Collect all lines containing the word "target" from the data.

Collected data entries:
↓↓↓
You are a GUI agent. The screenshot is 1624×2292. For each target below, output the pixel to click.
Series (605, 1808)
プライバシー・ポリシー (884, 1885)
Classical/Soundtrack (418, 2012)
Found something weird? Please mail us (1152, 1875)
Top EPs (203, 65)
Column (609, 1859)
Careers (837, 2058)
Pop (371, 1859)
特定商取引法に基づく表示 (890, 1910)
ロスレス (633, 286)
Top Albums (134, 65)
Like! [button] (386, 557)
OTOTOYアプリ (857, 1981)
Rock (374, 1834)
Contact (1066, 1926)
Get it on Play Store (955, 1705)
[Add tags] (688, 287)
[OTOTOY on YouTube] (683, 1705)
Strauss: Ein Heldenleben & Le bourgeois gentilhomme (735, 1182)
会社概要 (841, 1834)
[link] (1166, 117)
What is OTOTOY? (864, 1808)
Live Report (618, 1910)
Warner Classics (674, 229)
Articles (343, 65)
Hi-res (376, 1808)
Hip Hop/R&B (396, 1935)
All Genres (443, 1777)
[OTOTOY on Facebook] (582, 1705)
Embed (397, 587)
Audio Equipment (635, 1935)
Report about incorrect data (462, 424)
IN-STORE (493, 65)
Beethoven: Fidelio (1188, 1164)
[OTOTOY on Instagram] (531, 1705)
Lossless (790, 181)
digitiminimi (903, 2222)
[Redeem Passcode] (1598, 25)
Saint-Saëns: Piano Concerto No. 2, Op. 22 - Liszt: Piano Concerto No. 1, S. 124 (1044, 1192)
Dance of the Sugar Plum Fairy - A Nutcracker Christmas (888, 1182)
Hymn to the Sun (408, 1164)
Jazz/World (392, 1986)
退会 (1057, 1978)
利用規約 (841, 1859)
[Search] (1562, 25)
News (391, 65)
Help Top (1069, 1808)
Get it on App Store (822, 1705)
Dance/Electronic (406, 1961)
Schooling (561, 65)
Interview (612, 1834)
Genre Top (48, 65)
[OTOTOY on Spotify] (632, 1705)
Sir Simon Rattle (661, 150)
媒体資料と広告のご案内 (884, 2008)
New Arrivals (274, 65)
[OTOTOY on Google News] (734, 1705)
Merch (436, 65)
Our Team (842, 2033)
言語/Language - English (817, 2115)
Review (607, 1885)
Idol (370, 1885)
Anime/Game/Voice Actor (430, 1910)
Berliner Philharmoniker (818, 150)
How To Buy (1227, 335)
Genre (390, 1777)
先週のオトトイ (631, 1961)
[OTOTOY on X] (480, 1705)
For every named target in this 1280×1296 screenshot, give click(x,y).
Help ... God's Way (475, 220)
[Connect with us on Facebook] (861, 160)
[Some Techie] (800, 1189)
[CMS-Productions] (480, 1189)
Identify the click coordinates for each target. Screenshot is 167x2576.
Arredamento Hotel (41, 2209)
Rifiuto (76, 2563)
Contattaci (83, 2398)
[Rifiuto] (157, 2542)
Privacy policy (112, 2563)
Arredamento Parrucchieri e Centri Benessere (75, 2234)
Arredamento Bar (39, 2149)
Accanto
↑↑↑
- **Response to the exercise**
You are a GUI agent. The screenshot is 1624×2292. For each target below, output the pixel to click.
For every named target in this 1280×1296 screenshot, give click(x,y).
Identify the click coordinates for each target. Screenshot is 167x2576.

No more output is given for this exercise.